I use kino for video editing. The newest version which comes with Ubuntu
Intrepid Ibex (8.10), version 1.3.1, has some bugs related to scene splitting.
After trying (not very hard) and failing to get the kino devs to acknowledge
the bug, I tried
to compile kino on my box. Mistake.
First I had to apt-get install about 100 packages (really, I counted and there
were definitely over 100). Then it complained that frame.h was including libavcodec/avcodec.h and a couple of others, which couldn't be found.
Some googling turned up
a laugh at Redhat
"Why is it that every decent multimedia production tool always requires stuff to build its tarball that is not part of the fedora repositories?"
and then
this,
which said to reference avcodec.h and so on, i.e. remove the libavcodec/
directory qualifier from the #include lines in frame.h
However, the compiled kino segfaulted when I tried to run it.
Then it occurred to me to go grab an *older* debian package, one which I know
works -- the one from Ubuntu Hardy (8.04)! See, so far I'd been trying to find
*newer* packages.
I added Hardy main to the apt sources.list file, and got synaptic to "Force
version" for kino to Hardy, then locked kino's version.
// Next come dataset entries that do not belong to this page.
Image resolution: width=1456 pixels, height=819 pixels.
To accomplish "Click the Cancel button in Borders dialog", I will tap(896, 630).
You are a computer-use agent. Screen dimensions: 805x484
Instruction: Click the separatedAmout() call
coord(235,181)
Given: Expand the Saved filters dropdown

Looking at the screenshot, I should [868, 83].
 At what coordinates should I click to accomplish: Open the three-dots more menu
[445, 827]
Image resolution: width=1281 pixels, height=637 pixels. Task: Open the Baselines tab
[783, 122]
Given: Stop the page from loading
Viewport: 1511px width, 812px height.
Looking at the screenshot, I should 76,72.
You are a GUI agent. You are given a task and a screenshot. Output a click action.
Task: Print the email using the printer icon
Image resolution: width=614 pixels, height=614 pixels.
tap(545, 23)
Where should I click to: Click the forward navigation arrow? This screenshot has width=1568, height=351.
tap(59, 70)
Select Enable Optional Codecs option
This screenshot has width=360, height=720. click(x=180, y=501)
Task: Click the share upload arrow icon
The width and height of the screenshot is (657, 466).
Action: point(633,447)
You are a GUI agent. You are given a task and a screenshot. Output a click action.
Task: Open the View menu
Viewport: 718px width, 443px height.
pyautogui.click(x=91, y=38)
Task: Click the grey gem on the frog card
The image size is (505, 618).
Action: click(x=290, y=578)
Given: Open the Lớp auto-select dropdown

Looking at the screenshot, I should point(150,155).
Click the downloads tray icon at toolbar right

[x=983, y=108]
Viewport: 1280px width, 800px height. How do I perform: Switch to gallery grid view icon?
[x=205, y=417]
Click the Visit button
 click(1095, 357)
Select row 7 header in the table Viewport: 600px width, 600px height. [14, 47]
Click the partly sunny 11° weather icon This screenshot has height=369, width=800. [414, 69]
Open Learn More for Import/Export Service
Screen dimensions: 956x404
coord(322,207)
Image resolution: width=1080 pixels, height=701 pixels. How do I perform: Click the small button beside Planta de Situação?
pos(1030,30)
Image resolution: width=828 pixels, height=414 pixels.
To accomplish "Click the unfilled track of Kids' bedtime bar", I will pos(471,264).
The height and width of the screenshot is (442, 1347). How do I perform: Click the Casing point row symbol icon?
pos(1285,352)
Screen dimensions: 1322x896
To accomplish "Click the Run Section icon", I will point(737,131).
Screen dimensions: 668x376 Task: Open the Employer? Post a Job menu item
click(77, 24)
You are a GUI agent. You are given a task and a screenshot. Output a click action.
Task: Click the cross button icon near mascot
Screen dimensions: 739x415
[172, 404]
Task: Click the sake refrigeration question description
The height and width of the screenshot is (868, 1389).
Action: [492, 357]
Too bad it still screws up the scene splits, though. After pinning ("force
version" is also known as "pinning") various packages, I could not fix the problem.
Eventually I tried editing a recently-captured video file. It kept the scene splits. So, apparently, my old files have some issue that makes them lose the scene split data after a kino FX operation. Weird. This confusion arose because I've only edited old files since the Ubuntu upgrade. Sigh. What a waste of time.